Moro nocauteou o capitão ao mostrar mensagem de aplicativo.

Mas isso não prova que não tenho falado de ida ao STF.

Prova que Bolsonaro queria interferir na PF em defesa dos seus interesses.

A mensagem da deputada falando em STF também não prova que Moro, na conversa privada com Bolsonaro, não tenha falado da vaga no Supremo.

Os dois proporcionaram um dos mais tristes espetáculos da história da República. Lavaram roupa suja em pública sem direito a perguntas.

Que narradores!

Contam muito, mas não contam tudo. Precisamos preencher as lacunas.

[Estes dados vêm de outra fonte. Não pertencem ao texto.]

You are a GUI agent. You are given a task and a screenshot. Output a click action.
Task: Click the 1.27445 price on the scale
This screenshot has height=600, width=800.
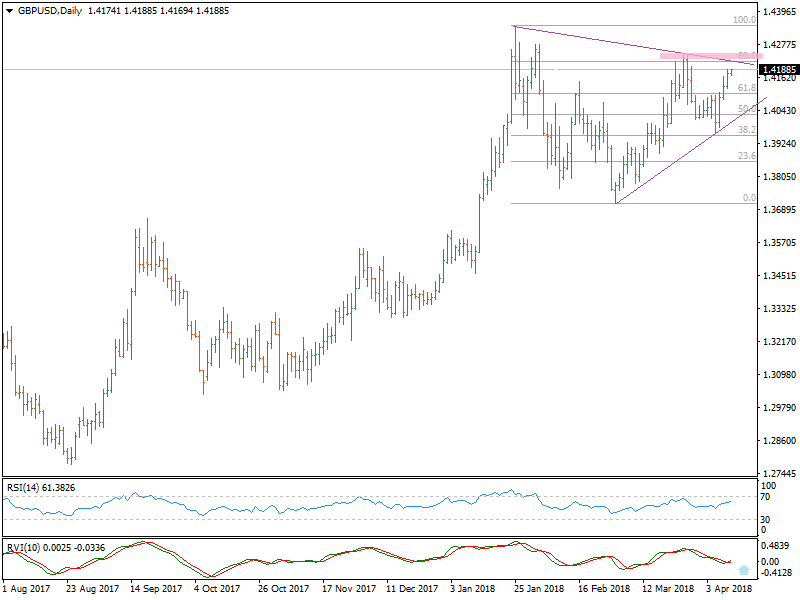coord(778,473)
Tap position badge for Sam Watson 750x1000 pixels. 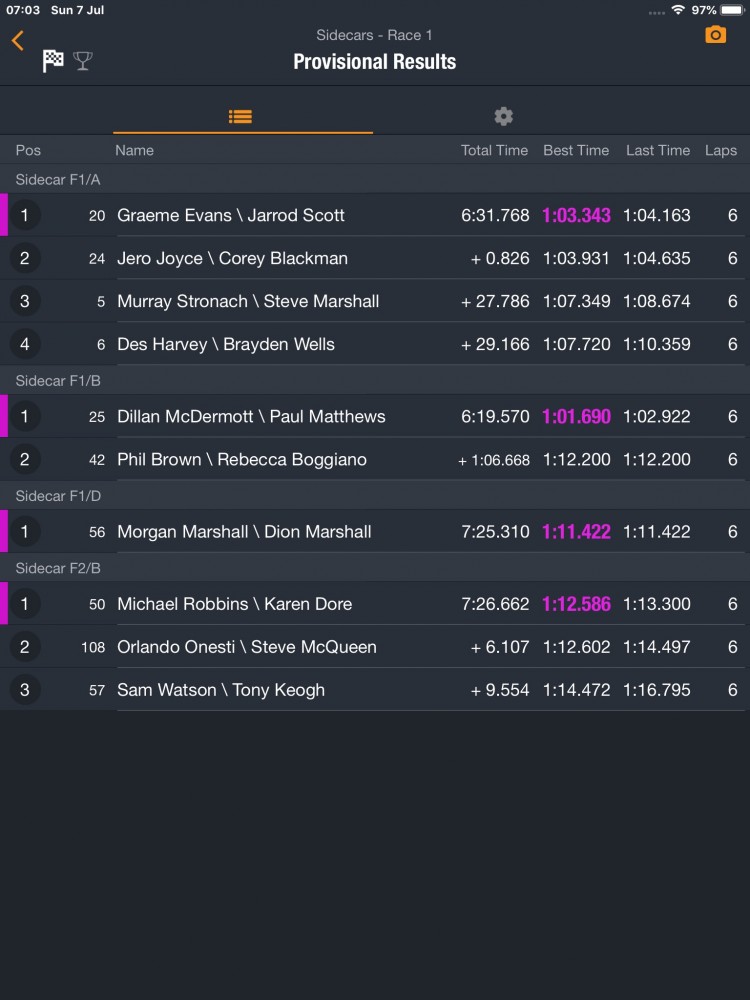pos(25,690)
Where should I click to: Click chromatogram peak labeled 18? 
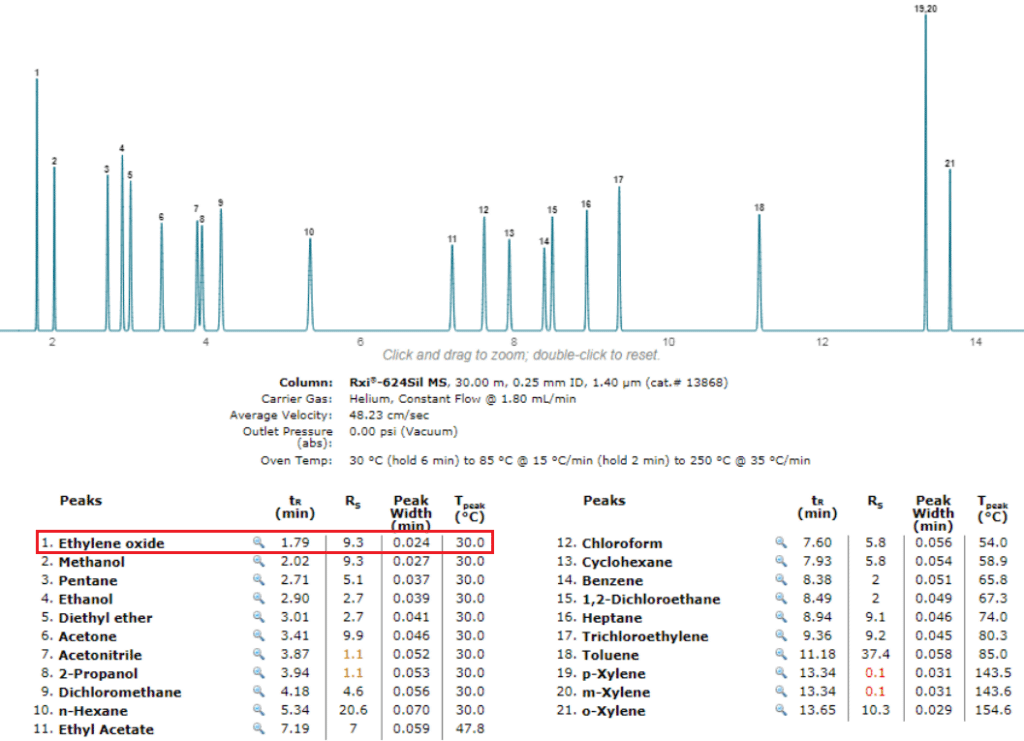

Que material para um romance de Graham Greene.

*

Eu tive problema de concentração: não conseguia ler, ouvir música ou ver televisão. Quando melhorei um pouquinho, amigos começaram a me dar sugestões. Gilberto Schwartsmann insistiu para que eu revisse “Amarcord”, de Fellini. Fazia 15 anos que eu não via. Continua intenso e forte. Luís Gomes pediu que eu revisse “Noites de Cabíria”. Foi emocionante. Eu não conseguia ver telejornais. Descobri um canal cultural que eu nunca tinha visto: Curta! Vi ali programas e documentários deliciosos sobre a vida de Rodin ou de um músico negro baiano, Riachão, que morreu em 30 de março deste ano, aos 98 anos de idade. Vi muita coisa sobre a tropicália e sobre a MPB. Vi um filme exuberante sobre Frida Khalo, Trotski, Rivera e os surrealistas.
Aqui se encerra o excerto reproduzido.